* [DIRECTION A]:
Return every line of the listing below that contains the word "side".

___ SELECTED PASSAGE ___

Claims and Suspicions

The "claim" is called the null hypothesis and denoted $H_0$.

The "suspicion" is called alternative hypothesis and denoted $H_1$ or $H_A$.

The (random) quantity we use to measure evidence is called a test statistic. We need to know its sampling distribution when $H_0$ is true.

The $p$-value quantifies "the evidence against $H_0$". A smaller $p$-value means more evidence against claim.

How small does the p-value need to be?

• $p$-value $\leq \alpha$ then we reject $H_0$
• $p$-value $> \alpha$ then there is not enough evidence to rject $H_0$

By convention $\alpha = 0.01 or \alpha = 0.05$

Hypothesis Testing

A hypothesis is a conjecture concerning the value of a problem parameter.

Requires two competing hypotheses:

• a null hypothesis, denoted by $H_0$
• an alternative hypothesis, denoted by $H_1$ or $H_A$

The hypothesis is tested by evaluating experimental evidence:

• we reject $H_0$ if the evidence against $H_0$ is strong
• we fail to reject $H_0$ if the evidence against is $H_0$ is insufficient

Errors in Hypothesis Testing

Two types of errors can be committed when testing $H_0$ against $H_1$.

If we reject $H_0$ when $H_0$ is true ⇒ we have committed a type I error.

If we fail to reject $H_0$ when $H_0$ is false ⇒ type II error

Probability of Committing Errors and Power

The probability of committing type I error is usually denoted by:

$\alpha = P(\mathrm{reject} \ H_0|H_0 \ \mathrm{is \ true})$.

The probability of committing type II error is:

$\beta = P(\mathrm{fail \ to \ reject} \ H_0|H_0 \ \mathrm{is \ false})$.

___

* [DIRECTION B]:
Reproduce the hypothesis testing notes above word for word, in full.

___ MATERIAL PROVIDED ___

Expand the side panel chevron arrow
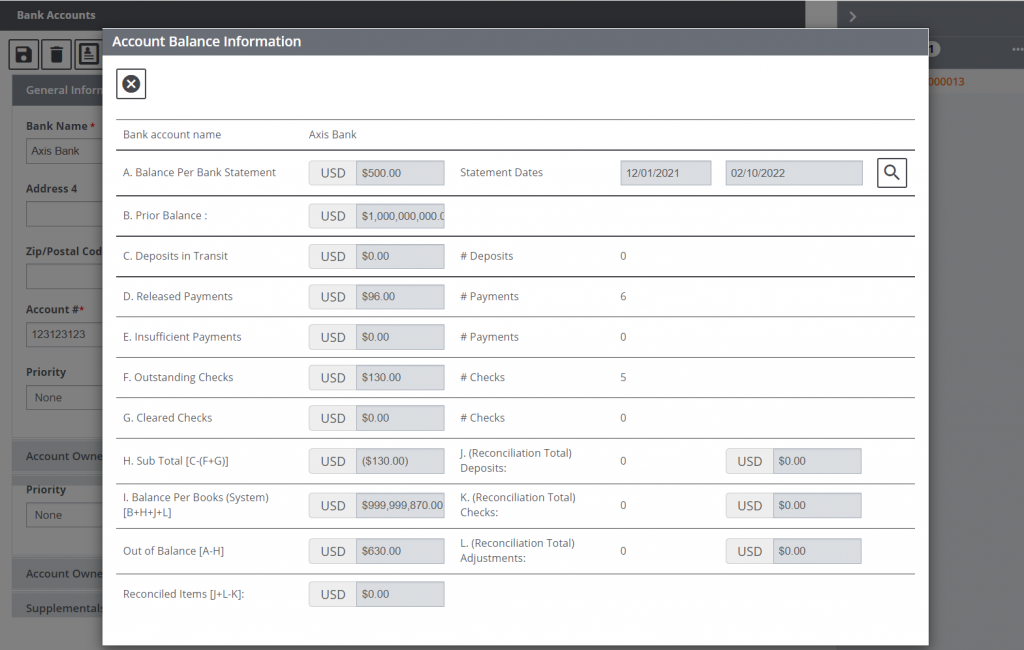 (x=852, y=16)
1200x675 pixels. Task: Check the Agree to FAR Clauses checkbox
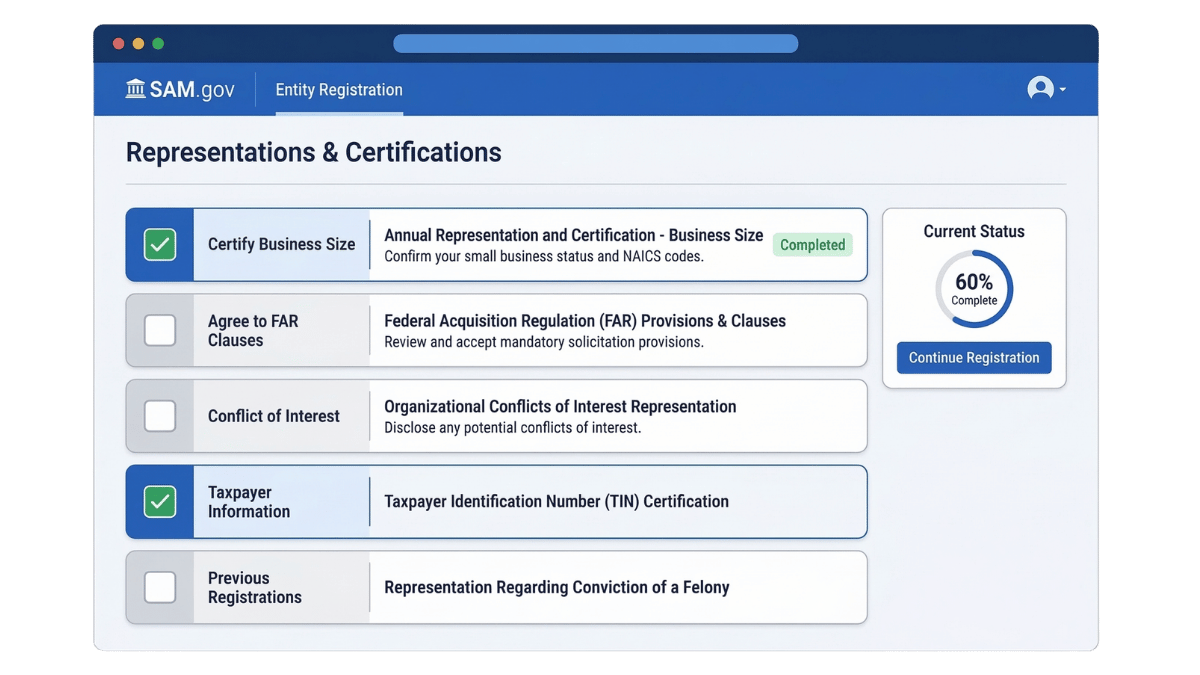click(x=160, y=330)
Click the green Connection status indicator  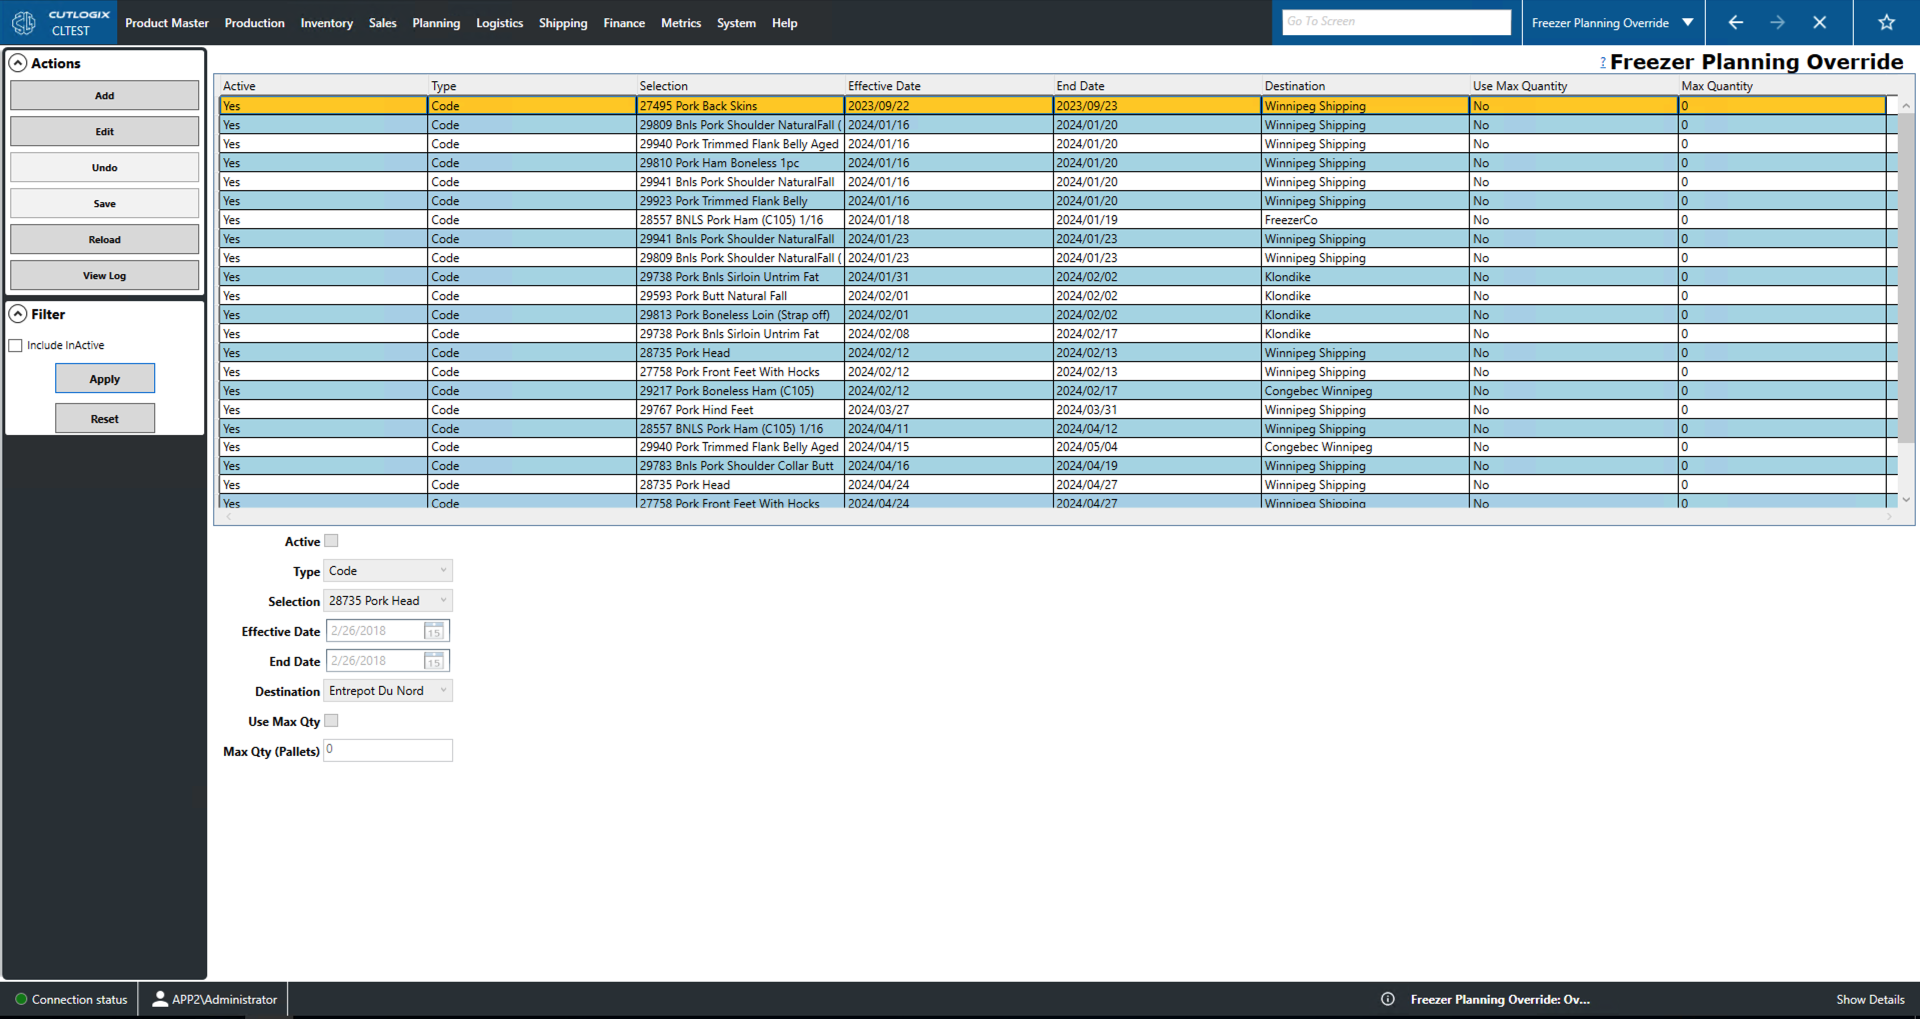tap(21, 998)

___

* [COMPLETE RESPONSE A]:
Expand the side panel chevron arrow

* [COMPLETE RESPONSE B]:
Claims and Suspicions

The "claim" is called the null hypothesis and denoted $H_0$.

The "suspicion" is called alternative hypothesis and denoted $H_1$ or $H_A$.

The (random) quantity we use to measure evidence is called a test statistic. We need to know its sampling distribution when $H_0$ is true.

The $p$-value quantifies "the evidence against $H_0$". A smaller $p$-value means more evidence against claim.

How small does the p-value need to be?

• $p$-value $\leq \alpha$ then we reject $H_0$
• $p$-value $> \alpha$ then there is not enough evidence to rject $H_0$

By convention $\alpha = 0.01 or \alpha = 0.05$

Hypothesis Testing

A hypothesis is a conjecture concerning the value of a problem parameter.

Requires two competing hypotheses:

• a null hypothesis, denoted by $H_0$
• an alternative hypothesis, denoted by $H_1$ or $H_A$

The hypothesis is tested by evaluating experimental evidence:

• we reject $H_0$ if the evidence against $H_0$ is strong
• we fail to reject $H_0$ if the evidence against is $H_0$ is insufficient

Errors in Hypothesis Testing

Two types of errors can be committed when testing $H_0$ against $H_1$.

If we reject $H_0$ when $H_0$ is true ⇒ we have committed a type I error.

If we fail to reject $H_0$ when $H_0$ is false ⇒ type II error

Probability of Committing Errors and Power

The probability of committing type I error is usually denoted by:

$\alpha = P(\mathrm{reject} \ H_0|H_0 \ \mathrm{is \ true})$.

The probability of committing type II error is:

$\beta = P(\mathrm{fail \ to \ reject} \ H_0|H_0 \ \mathrm{is \ false})$.